Outcry is a 2020 documentary mini-series written and directed by Pat Kondelis, about the real-life story of high school football star Greg Kelley, who was arrested, convicted and jailed for sexual assault of a 4-year-old boy, as well as his support system that pushed back in their quest for truth and justice.  The Showtime mini-series premiered on July 5, 2020.

Into Greg Kelley's senior year in Leander, Texas, he was arrested, convicted, and jailed for sexual assault of a four-year-old boy, and later for a second child, who both attended day care in the home where Kelley was living.  Kelley was sentenced to 25 years in prison with no possibility for parole.  In support of Kelley, a supporting groundswell emerged that called into question the small-town police force, their investigation, the prosecution's tactics, and ultimately the validity of the conviction in one of the most controversial cases the county had ever seen.

Related 

"This does not feel like freedom at all," said Kelley who was convicted of child sexual assault in 2014 to be exonerated in 2019 though it is exceedingly rare for the state's highest criminal court to overturn a conviction.

Pat Kondelis is also the director of Disgraced, a 2017 Emmy Award winning Showtime documentary about the 2003 murder of Baylor University basketball player Patrick Dennehy and the attempted, related cover-up of NCAA violations rampant in the Baylor basketball program by Coach Dave Bliss.

Reception 

Rotten Tomatoes favorably rates Outcry 89% from 9 critics and 93% from 15 users, while the Internet Movie Database rates it 8.4/10 from 690 users.

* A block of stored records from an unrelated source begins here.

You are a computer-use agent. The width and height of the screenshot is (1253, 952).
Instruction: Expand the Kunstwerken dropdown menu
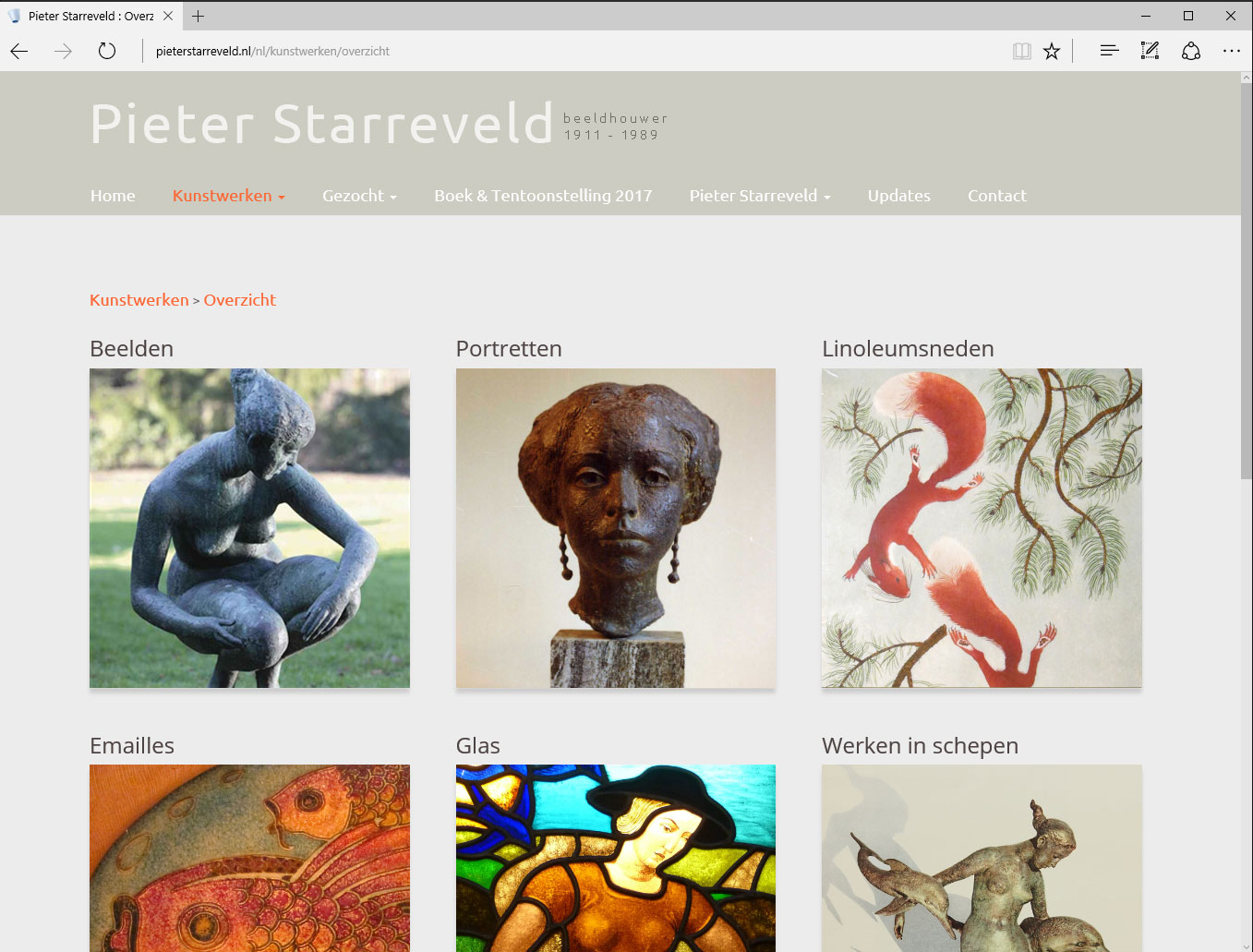[x=228, y=196]
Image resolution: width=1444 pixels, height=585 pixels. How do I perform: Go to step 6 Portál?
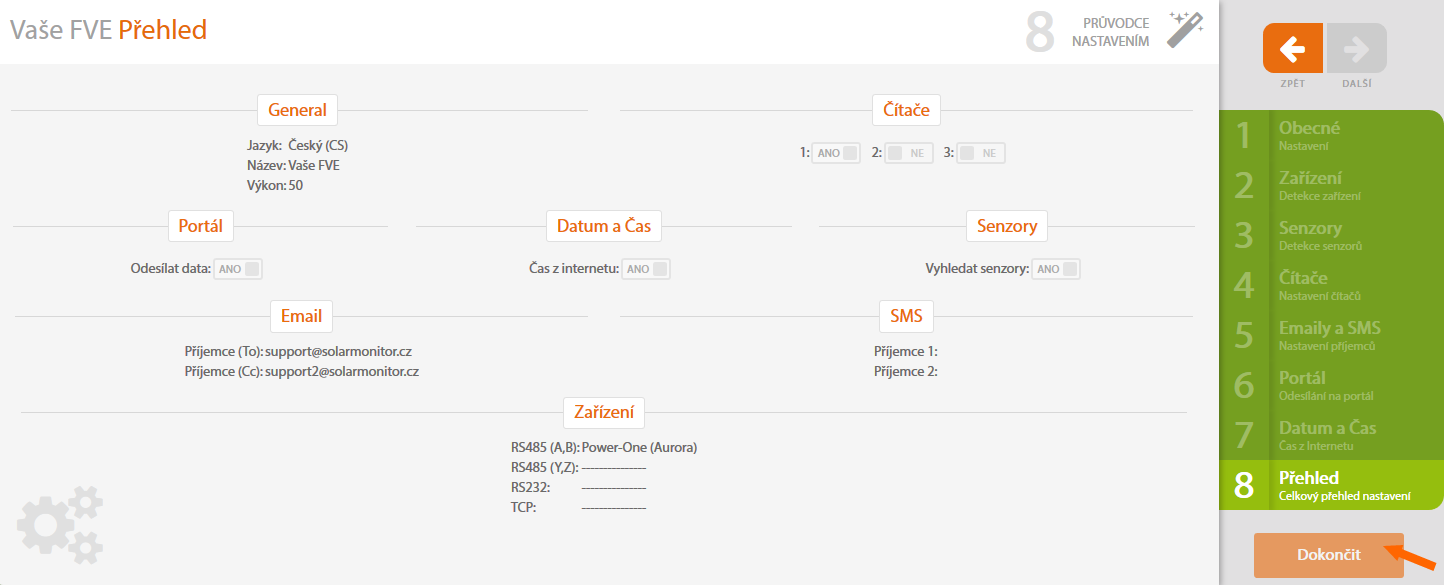(x=1330, y=385)
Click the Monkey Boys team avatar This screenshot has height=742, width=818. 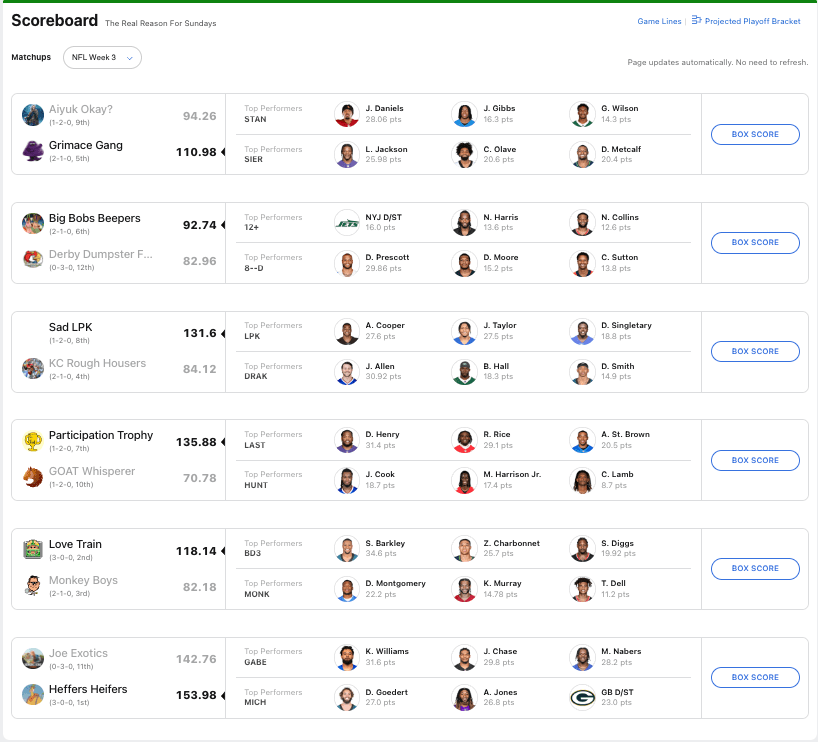33,586
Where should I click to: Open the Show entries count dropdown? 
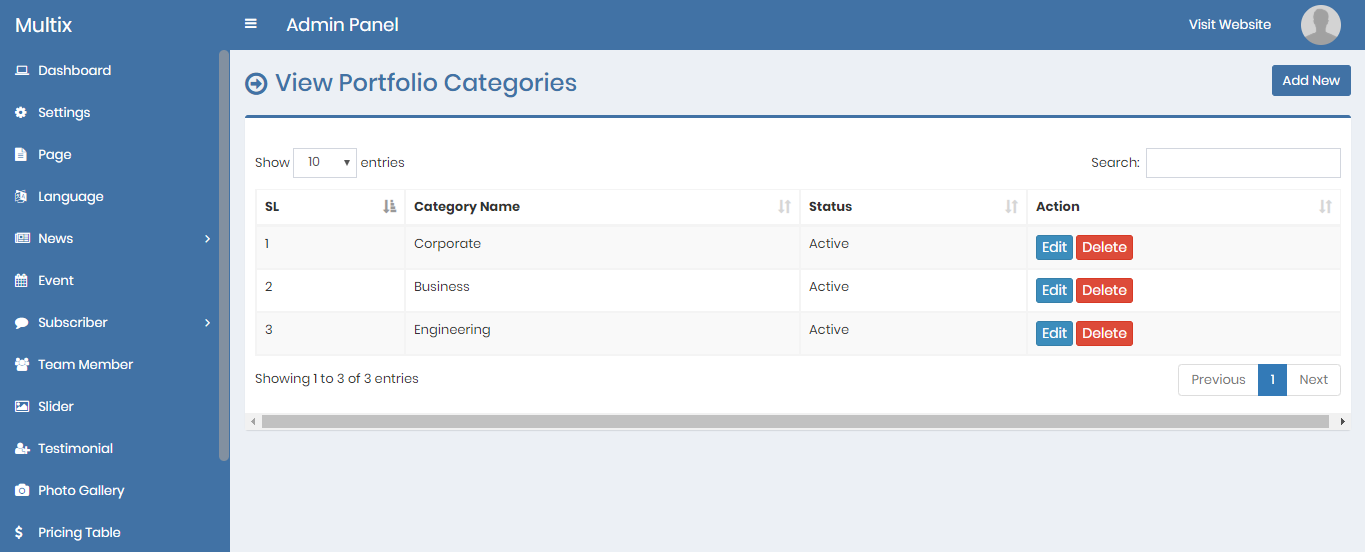325,162
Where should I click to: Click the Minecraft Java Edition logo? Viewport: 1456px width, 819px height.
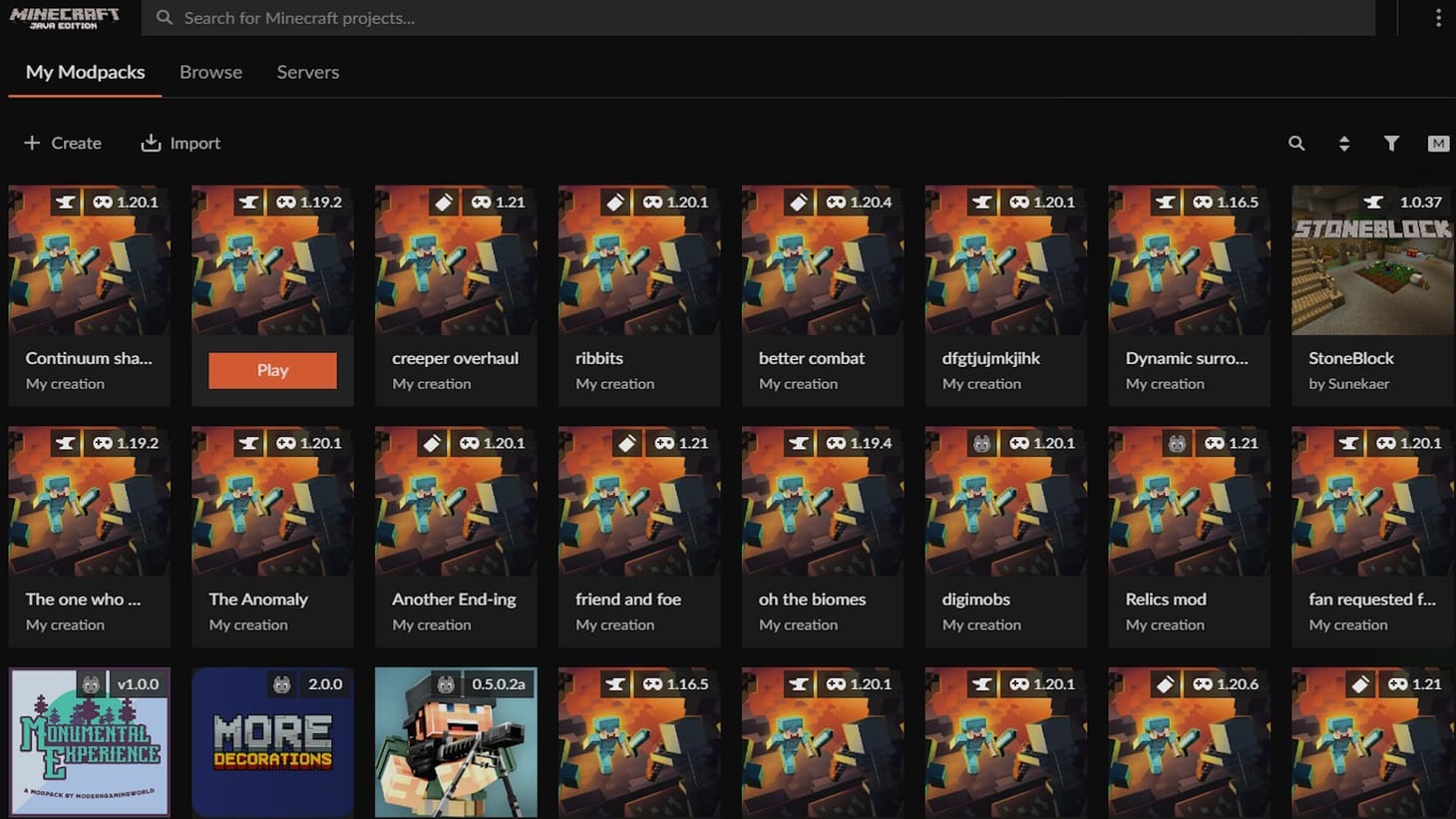pyautogui.click(x=65, y=18)
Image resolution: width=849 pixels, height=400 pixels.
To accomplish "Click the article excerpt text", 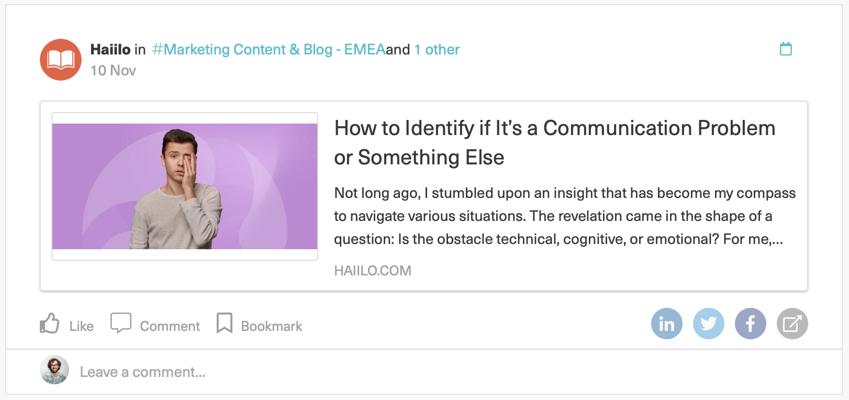I will pos(564,216).
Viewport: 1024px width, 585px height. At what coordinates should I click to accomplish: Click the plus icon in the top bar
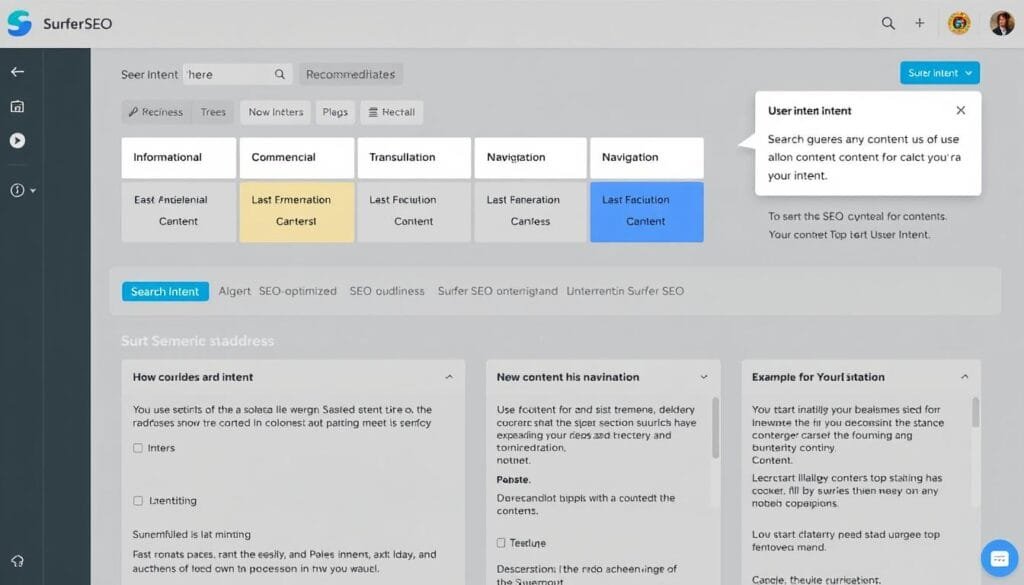click(x=919, y=24)
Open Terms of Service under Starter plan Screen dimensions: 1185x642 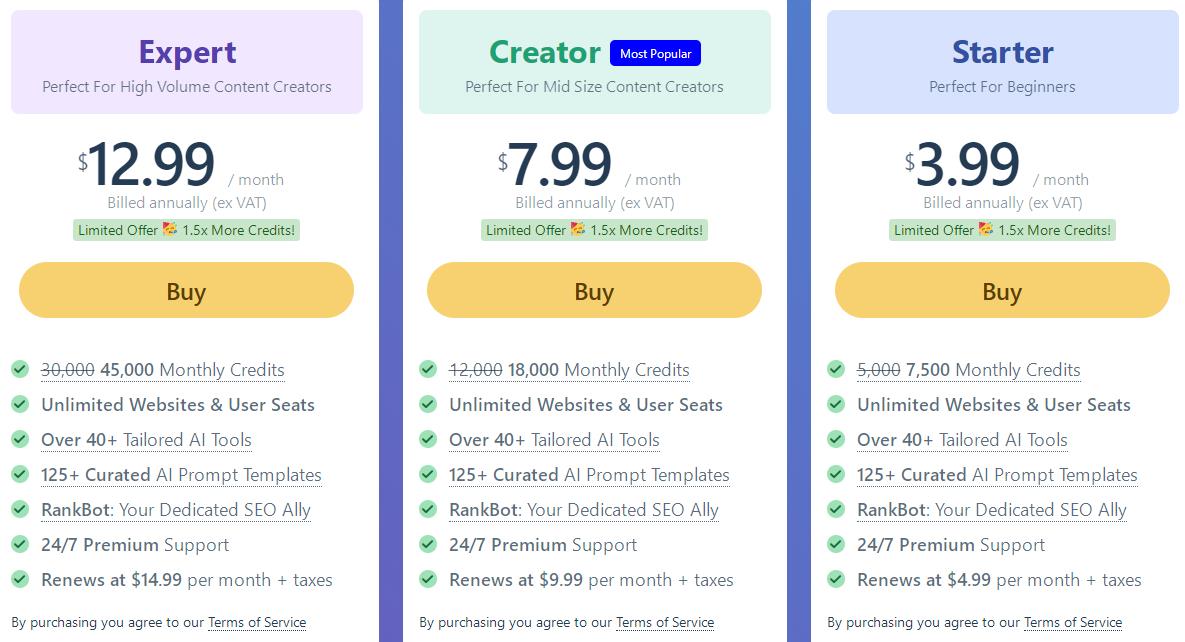(x=1073, y=622)
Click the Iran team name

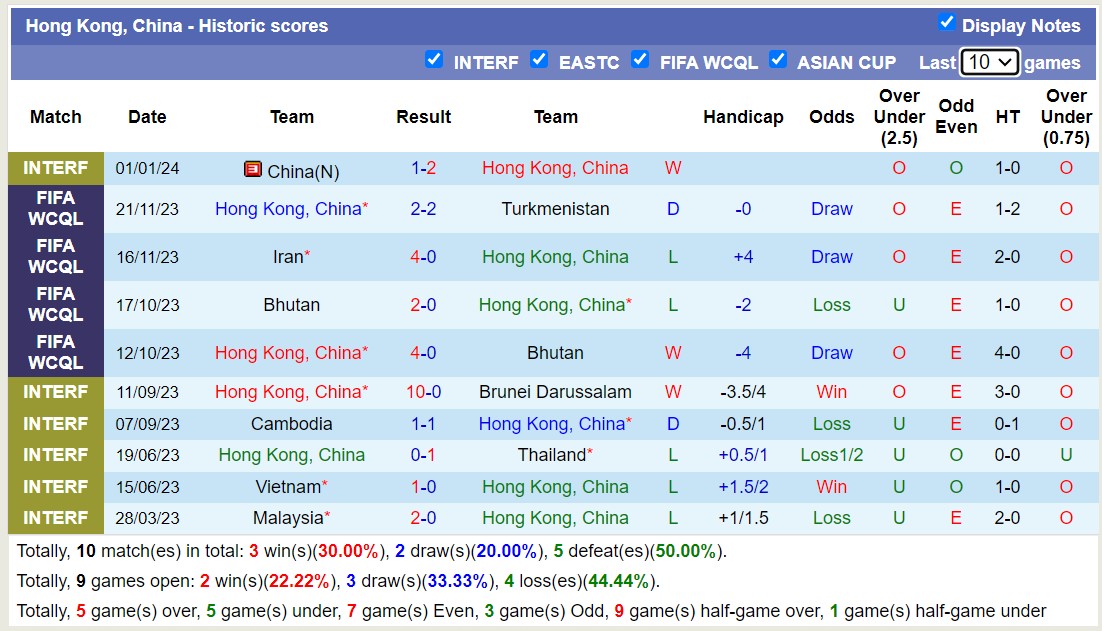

Metacritic rates Outcry 78% from 5 critics.

The Guardian said, "It was a rollercoaster" and the most surprising docuseries of the summer.

The Hollywood Reporter said it was, "An effectively indignation-inducing true crime tale."

Michael Morton, who was mentioned in Outcry as also having been wrongfully convicted, expressed that the way the prosecutors are being presented in Outcry is problematic.

Decider considered whether to "Stream It Or Skip It" and called to "Stream It" as did 73.5% on their Twitter poll.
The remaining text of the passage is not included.